- [What you will do]:
Please render the data below as a JSON list of strings, one string per line, leaving out blank lines.

---*---

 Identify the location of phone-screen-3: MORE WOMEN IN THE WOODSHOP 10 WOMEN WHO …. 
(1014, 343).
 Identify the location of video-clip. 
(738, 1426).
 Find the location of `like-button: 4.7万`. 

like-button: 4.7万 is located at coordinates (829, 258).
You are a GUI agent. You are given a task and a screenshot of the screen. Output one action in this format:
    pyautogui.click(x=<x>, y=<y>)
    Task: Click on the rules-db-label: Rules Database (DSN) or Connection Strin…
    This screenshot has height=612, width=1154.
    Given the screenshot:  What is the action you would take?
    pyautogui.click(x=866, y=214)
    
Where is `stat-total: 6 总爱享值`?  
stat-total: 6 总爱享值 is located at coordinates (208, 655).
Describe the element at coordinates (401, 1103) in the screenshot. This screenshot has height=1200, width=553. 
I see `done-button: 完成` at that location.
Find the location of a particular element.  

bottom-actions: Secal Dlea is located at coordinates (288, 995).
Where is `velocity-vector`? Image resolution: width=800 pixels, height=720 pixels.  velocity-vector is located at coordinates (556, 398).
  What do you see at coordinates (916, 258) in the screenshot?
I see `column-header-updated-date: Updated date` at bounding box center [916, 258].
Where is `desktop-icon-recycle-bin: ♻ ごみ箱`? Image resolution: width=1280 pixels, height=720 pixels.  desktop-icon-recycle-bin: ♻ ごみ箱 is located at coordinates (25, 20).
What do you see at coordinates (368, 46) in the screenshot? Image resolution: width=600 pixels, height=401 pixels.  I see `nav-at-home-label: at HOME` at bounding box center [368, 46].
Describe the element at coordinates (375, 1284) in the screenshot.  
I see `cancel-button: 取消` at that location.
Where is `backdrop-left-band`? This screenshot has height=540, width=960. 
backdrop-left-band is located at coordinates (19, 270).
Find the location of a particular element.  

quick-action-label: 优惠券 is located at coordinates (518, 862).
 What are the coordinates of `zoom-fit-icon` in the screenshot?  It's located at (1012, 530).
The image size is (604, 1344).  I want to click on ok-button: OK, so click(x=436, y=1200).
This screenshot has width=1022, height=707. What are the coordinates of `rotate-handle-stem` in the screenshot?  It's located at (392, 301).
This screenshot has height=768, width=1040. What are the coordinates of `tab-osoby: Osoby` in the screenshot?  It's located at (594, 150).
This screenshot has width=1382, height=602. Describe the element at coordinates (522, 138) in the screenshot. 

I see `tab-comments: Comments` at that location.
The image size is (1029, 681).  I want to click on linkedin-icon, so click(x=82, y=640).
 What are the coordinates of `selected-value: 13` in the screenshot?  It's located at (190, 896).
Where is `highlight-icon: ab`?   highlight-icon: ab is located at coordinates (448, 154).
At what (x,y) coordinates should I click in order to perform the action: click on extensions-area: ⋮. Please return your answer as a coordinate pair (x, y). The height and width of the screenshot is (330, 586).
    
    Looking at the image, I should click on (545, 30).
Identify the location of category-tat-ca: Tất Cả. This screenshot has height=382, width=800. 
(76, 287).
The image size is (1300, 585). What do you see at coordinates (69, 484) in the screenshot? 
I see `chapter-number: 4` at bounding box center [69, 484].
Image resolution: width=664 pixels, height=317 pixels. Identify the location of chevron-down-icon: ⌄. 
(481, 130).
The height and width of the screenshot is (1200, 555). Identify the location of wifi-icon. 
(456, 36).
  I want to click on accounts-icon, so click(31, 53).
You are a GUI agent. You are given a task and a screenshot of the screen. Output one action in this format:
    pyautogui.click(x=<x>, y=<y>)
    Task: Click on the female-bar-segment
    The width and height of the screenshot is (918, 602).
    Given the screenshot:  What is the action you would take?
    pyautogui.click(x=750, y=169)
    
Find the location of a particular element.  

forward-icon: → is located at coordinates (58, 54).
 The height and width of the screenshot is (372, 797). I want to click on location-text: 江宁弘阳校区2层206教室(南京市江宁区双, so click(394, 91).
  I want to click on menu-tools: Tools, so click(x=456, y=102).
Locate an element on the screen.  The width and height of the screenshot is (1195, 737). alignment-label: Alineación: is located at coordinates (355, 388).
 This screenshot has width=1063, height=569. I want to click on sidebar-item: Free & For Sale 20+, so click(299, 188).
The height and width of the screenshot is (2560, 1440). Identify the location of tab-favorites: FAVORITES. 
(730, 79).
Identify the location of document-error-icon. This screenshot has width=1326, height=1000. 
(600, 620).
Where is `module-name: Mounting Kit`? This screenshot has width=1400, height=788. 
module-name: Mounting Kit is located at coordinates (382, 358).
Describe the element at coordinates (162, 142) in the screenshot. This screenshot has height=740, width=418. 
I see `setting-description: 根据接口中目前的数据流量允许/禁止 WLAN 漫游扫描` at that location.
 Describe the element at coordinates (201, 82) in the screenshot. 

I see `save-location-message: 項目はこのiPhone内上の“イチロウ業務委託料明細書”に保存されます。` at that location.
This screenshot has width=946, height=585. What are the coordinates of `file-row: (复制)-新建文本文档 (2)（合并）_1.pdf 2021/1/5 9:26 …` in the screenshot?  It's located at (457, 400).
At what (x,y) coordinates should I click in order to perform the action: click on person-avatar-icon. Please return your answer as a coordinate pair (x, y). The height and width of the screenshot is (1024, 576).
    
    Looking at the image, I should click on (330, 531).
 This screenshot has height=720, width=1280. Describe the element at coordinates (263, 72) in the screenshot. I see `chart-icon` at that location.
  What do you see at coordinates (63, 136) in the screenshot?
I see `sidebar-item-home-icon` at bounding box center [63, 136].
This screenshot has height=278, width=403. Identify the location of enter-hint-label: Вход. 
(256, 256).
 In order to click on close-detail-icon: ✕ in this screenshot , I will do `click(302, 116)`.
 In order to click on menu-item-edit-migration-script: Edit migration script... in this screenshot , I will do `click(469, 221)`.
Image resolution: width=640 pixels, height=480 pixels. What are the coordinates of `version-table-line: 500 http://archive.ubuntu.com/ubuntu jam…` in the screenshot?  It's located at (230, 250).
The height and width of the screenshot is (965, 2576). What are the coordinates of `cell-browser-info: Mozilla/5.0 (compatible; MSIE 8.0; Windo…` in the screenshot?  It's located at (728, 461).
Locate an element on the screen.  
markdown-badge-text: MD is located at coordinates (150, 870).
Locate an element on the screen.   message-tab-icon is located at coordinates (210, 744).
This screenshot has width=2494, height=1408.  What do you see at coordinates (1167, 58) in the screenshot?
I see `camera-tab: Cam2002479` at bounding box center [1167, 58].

---*---

- [Reply to the exercise]:
[
  " Identify the location of phone-screen-3: MORE WOMEN IN THE WOODSHOP 10 WOMEN WHO …. ",
  "(1014, 343).",
  " Identify the location of video-clip. ",
  "(738, 1426).",
  " Find the location of `like-button: 4.7万`. ",
  "like-button: 4.7万 is located at coordinates (829, 258).",
  "You are a GUI agent. You are given a task and a screenshot of the screen. Output one action in this format:",
  "    pyautogui.click(x=<x>, y=<y>)",
  "    Task: Click on the rules-db-label: Rules Database (DSN) or Connection Strin…",
  "    This screenshot has height=612, width=1154.",
  "    Given the screenshot:  What is the action you would take?",
  "    pyautogui.click(x=866, y=214)",
  "Where is `stat-total: 6 总爱享值`?  ",
  "stat-total: 6 总爱享值 is located at coordinates (208, 655).",
  "Describe the element at coordinates (401, 1103) in the screenshot. This screenshot has height=1200, width=553. ",
  "I see `done-button: 完成` at that location.",
  "Find the location of a particular element.  ",
  "bottom-actions: Secal Dlea is located at coordinates (288, 995).",
  "Where is `velocity-vector`? Image resolution: width=800 pixels, height=720 pixels.  velocity-vector is located at coordinates (556, 398).",
  "  What do you see at coordinates (916, 258) in the screenshot?",
  "I see `column-header-updated-date: Updated date` at bounding box center [916, 258].",
  "Where is `desktop-icon-recycle-bin: ♻ ごみ箱`? Image resolution: width=1280 pixels, height=720 pixels.  desktop-icon-recycle-bin: ♻ ごみ箱 is located at coordinates (25, 20).",
  "What do you see at coordinates (368, 46) in the screenshot? Image resolution: width=600 pixels, height=401 pixels.  I see `nav-at-home-label: at HOME` at bounding box center [368, 46].",
  "Describe the element at coordinates (375, 1284) in the screenshot.  ",
  "I see `cancel-button: 取消` at that location.",
  "Where is `backdrop-left-band`? This screenshot has height=540, width=960. ",
  "backdrop-left-band is located at coordinates (19, 270).",
  "Find the location of a particular element.  ",
  "quick-action-label: 优惠券 is located at coordinates (518, 862).",
  " What are the coordinates of `zoom-fit-icon` in the screenshot?  It's located at (1012, 530).",
  "The image size is (604, 1344).  I want to click on ok-button: OK, so click(x=436, y=1200).",
  "This screenshot has width=1022, height=707. What are the coordinates of `rotate-handle-stem` in the screenshot?  It's located at (392, 301).",
  "This screenshot has height=768, width=1040. What are the coordinates of `tab-osoby: Osoby` in the screenshot?  It's located at (594, 150).",
  "This screenshot has width=1382, height=602. Describe the element at coordinates (522, 138) in the screenshot. ",
  "I see `tab-comments: Comments` at that location.",
  "The image size is (1029, 681).  I want to click on linkedin-icon, so click(x=82, y=640).",
  " What are the coordinates of `selected-value: 13` in the screenshot?  It's located at (190, 896).",
  "Where is `highlight-icon: ab`?   highlight-icon: ab is located at coordinates (448, 154).",
  "At what (x,y) coordinates should I click in order to perform the action: click on extensions-area: ⋮. Please return your answer as a coordinate pair (x, y). The height and width of the screenshot is (330, 586).",
  "    Looking at the image, I should click on (545, 30).",
  "Identify the location of category-tat-ca: Tất Cả. This screenshot has height=382, width=800. ",
  "(76, 287).",
  "The image size is (1300, 585). What do you see at coordinates (69, 484) in the screenshot? ",
  "I see `chapter-number: 4` at bounding box center [69, 484].",
  "Image resolution: width=664 pixels, height=317 pixels. Identify the location of chevron-down-icon: ⌄. ",
  "(481, 130).",
  "The height and width of the screenshot is (1200, 555). Identify the location of wifi-icon. ",
  "(456, 36).",
  "  I want to click on accounts-icon, so click(31, 53).",
  "You are a GUI agent. You are given a task and a screenshot of the screen. Output one action in this format:",
  "    pyautogui.click(x=<x>, y=<y>)",
  "    Task: Click on the female-bar-segment",
  "    The width and height of the screenshot is (918, 602).",
  "    Given the screenshot:  What is the action you would take?",
  "    pyautogui.click(x=750, y=169)",
  "Find the location of a particular element.  ",
  "forward-icon: → is located at coordinates (58, 54).",
  " The height and width of the screenshot is (372, 797). I want to click on location-text: 江宁弘阳校区2层206教室(南京市江宁区双, so click(394, 91).",
  "  I want to click on menu-tools: Tools, so click(x=456, y=102).",
  "Locate an element on the screen.  The width and height of the screenshot is (1195, 737). alignment-label: Alineación: is located at coordinates (355, 388).",
  " This screenshot has width=1063, height=569. I want to click on sidebar-item: Free & For Sale 20+, so click(299, 188).",
  "The height and width of the screenshot is (2560, 1440). Identify the location of tab-favorites: FAVORITES. ",
  "(730, 79).",
  "Identify the location of document-error-icon. This screenshot has width=1326, height=1000. ",
  "(600, 620).",
  "Where is `module-name: Mounting Kit`? This screenshot has width=1400, height=788. ",
  "module-name: Mounting Kit is located at coordinates (382, 358).",
  "Describe the element at coordinates (162, 142) in the screenshot. This screenshot has height=740, width=418. ",
  "I see `setting-description: 根据接口中目前的数据流量允许/禁止 WLAN 漫游扫描` at that location.",
  " Describe the element at coordinates (201, 82) in the screenshot. ",
  "I see `save-location-message: 項目はこのiPhone内上の“イチロウ業務委託料明細書”に保存されます。` at that location.",
  "This screenshot has width=946, height=585. What are the coordinates of `file-row: (复制)-新建文本文档 (2)（合并）_1.pdf 2021/1/5 9:26 …` in the screenshot?  It's located at (457, 400).",
  "At what (x,y) coordinates should I click in order to perform the action: click on person-avatar-icon. Please return your answer as a coordinate pair (x, y). The height and width of the screenshot is (1024, 576).",
  "    Looking at the image, I should click on (330, 531).",
  " This screenshot has height=720, width=1280. Describe the element at coordinates (263, 72) in the screenshot. I see `chart-icon` at that location.",
  "  What do you see at coordinates (63, 136) in the screenshot?",
  "I see `sidebar-item-home-icon` at bounding box center [63, 136].",
  "This screenshot has height=278, width=403. Identify the location of enter-hint-label: Вход. ",
  "(256, 256).",
  " In order to click on close-detail-icon: ✕ in this screenshot , I will do `click(302, 116)`.",
  " In order to click on menu-item-edit-migration-script: Edit migration script... in this screenshot , I will do `click(469, 221)`.",
  "Image resolution: width=640 pixels, height=480 pixels. What are the coordinates of `version-table-line: 500 http://archive.ubuntu.com/ubuntu jam…` in the screenshot?  It's located at (230, 250).",
  "The height and width of the screenshot is (965, 2576). What are the coordinates of `cell-browser-info: Mozilla/5.0 (compatible; MSIE 8.0; Windo…` in the screenshot?  It's located at (728, 461).",
  "Locate an element on the screen.  ",
  "markdown-badge-text: MD is located at coordinates (150, 870).",
  "Locate an element on the screen.   message-tab-icon is located at coordinates (210, 744).",
  "This screenshot has width=2494, height=1408.  What do you see at coordinates (1167, 58) in the screenshot?",
  "I see `camera-tab: Cam2002479` at bounding box center [1167, 58]."
]